Varias semanas después, uno de los autores materiales del atentado ha sido abatido y otro permanece arrestado, a la espera de que pueda aportar algo de luz sobre lo ocurrido aquel lunes trágico. Y, mientras tanto, las investigaciones siguen su curso y las autoridades de medio mundo, desde Rusia a Estados Unidos, se afanan en averiguar cómo es posible que los hermanos Tsarnaev cometiesen un acto tan cobarde, tan vil y tan letal.


Algunos medios apuntan a su radicalización y a la peculiar vivencia de su fe musulmana, subrayando el influjo que sobre ellos pudo haber ejercido un armenio converso al Islam.
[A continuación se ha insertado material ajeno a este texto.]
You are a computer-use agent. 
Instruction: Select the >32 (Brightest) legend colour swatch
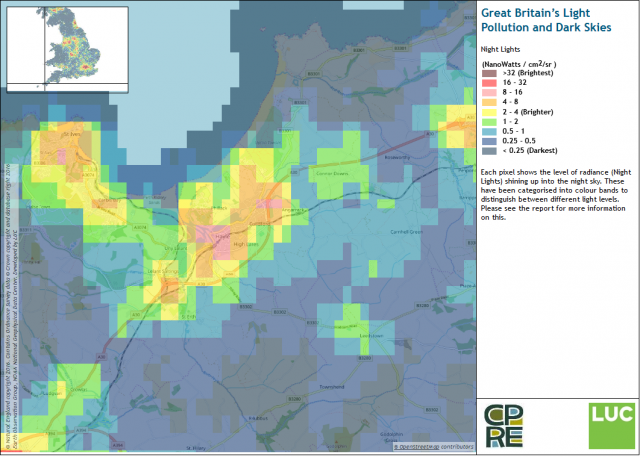click(x=488, y=73)
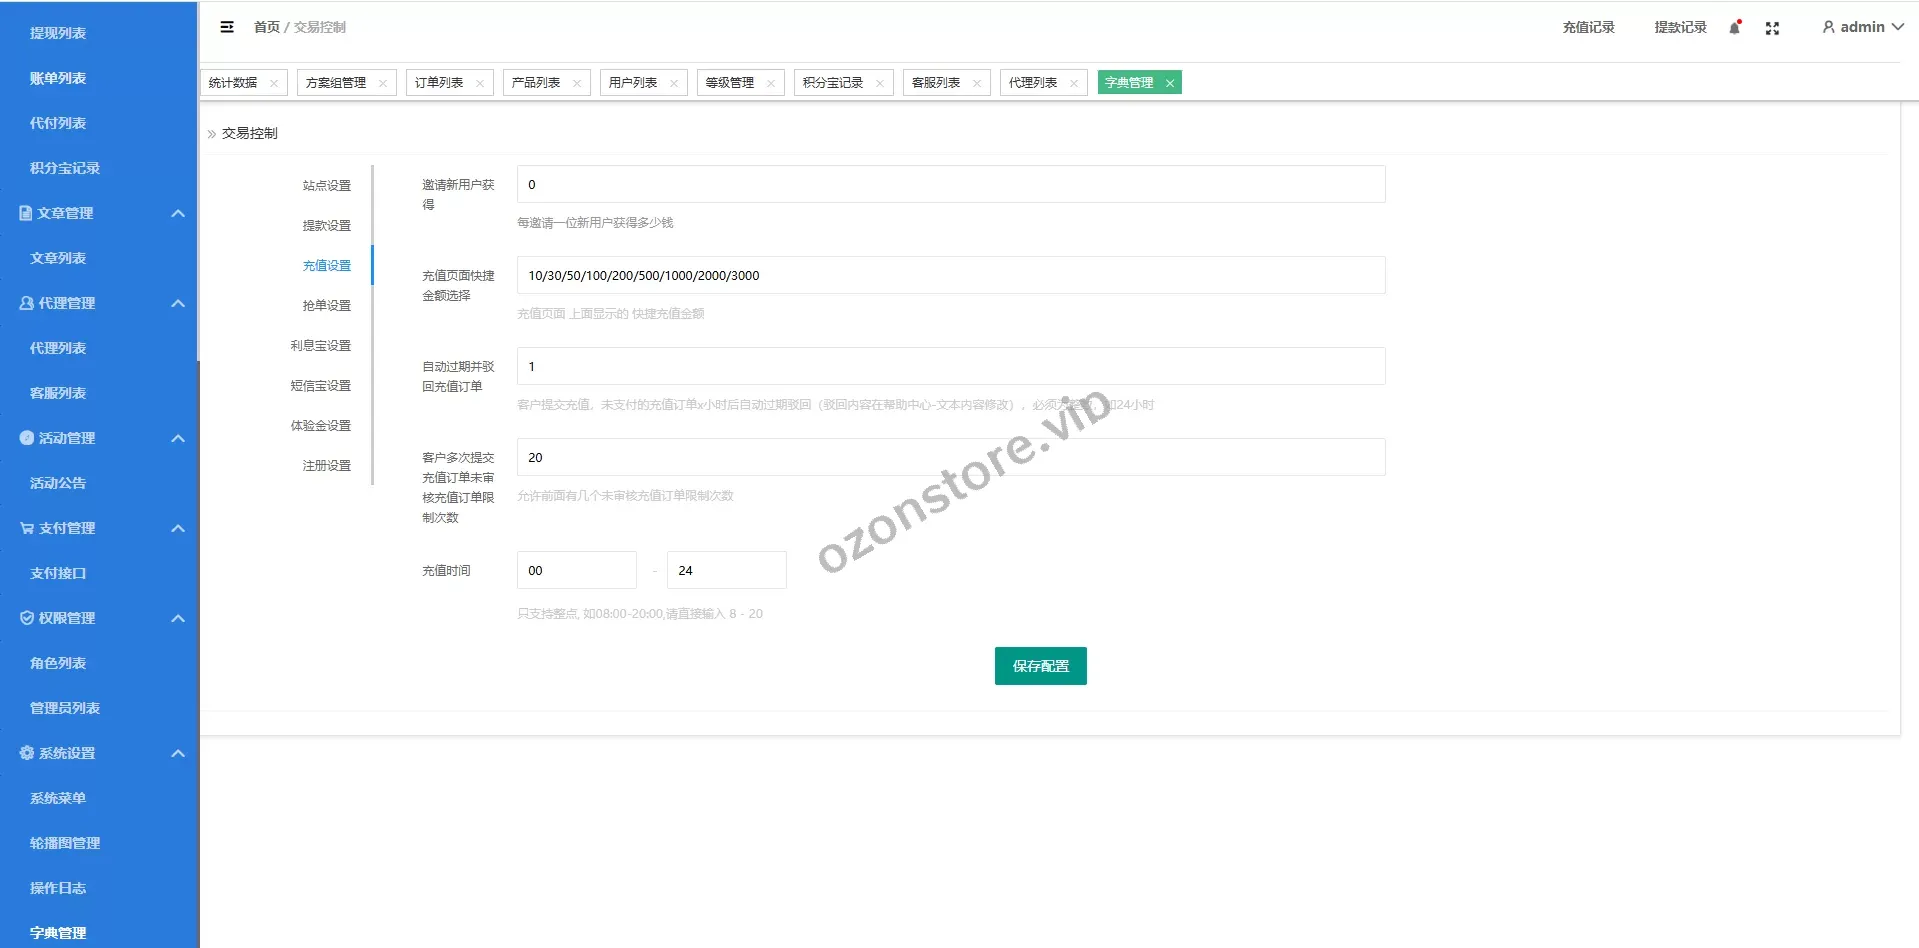The width and height of the screenshot is (1919, 948).
Task: Select 抢单设置 in settings menu
Action: click(327, 306)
Sea como sea, algo en esta historia parece remitirnos, como en otros casos, a lo que en los sesenta demostró el profesor Stanley Milgram en un laboratorio de la Universidad de Yale con un experimento que conmocionó al mundo.


Como muchos sabrán, el profesor reclutó a un grupo de voluntarios para un presunto proyecto de investigación sobre la influencia del castigo en el aprendizaje. De los voluntarios se esperaba que administrasen corrientes eléctricas, cada vez de mayor voltaje, a unos sujetos que eran, en realidad, cómplices del propio Milgram y que, lejos de sufrir el efecto de la electricidad, hacían gala de su aptitud para el teatro. Pero lo sorprendente es que buena parte de los hombres y mujeres que reclutó Milgram, ignorando esas circunstancias y sin saberse sus conejillos de indias, llegaron a administrar descargas que, de no ser simuladas, habrían sido letales para quienes, según creían ellos, estaban sufriéndolas.
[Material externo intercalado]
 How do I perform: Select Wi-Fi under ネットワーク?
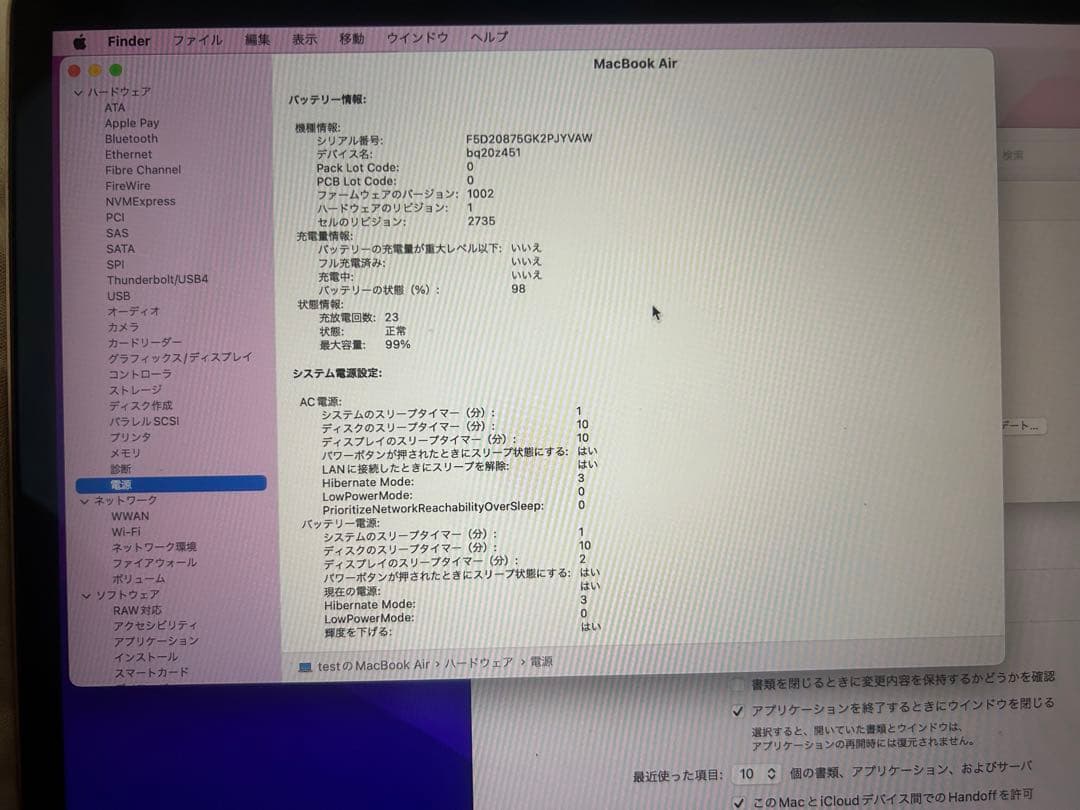point(125,530)
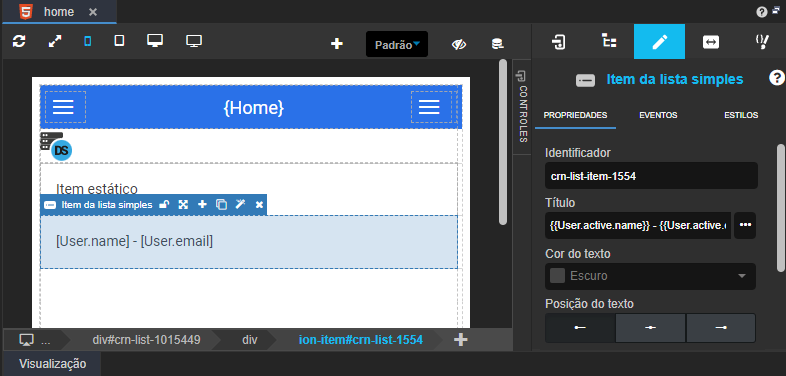This screenshot has height=376, width=786.
Task: Switch to tablet preview
Action: (119, 41)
Lo que Milgram vino a evidenciar así fue que la autoridad es muchas veces suficiente para conseguir que alguien obre el mal y para conseguir que personas aparentemente normales se deslicen, como ocurrió en los campos de concentración nazis, hacia el abismo de lo perverso; ese en el que se precipitan quienes son adoctrinados por otros que, lejos de mover a la paz, incitan a matanzas como la que acaeció en Boston el mes pasado. Razón tenía Milgram.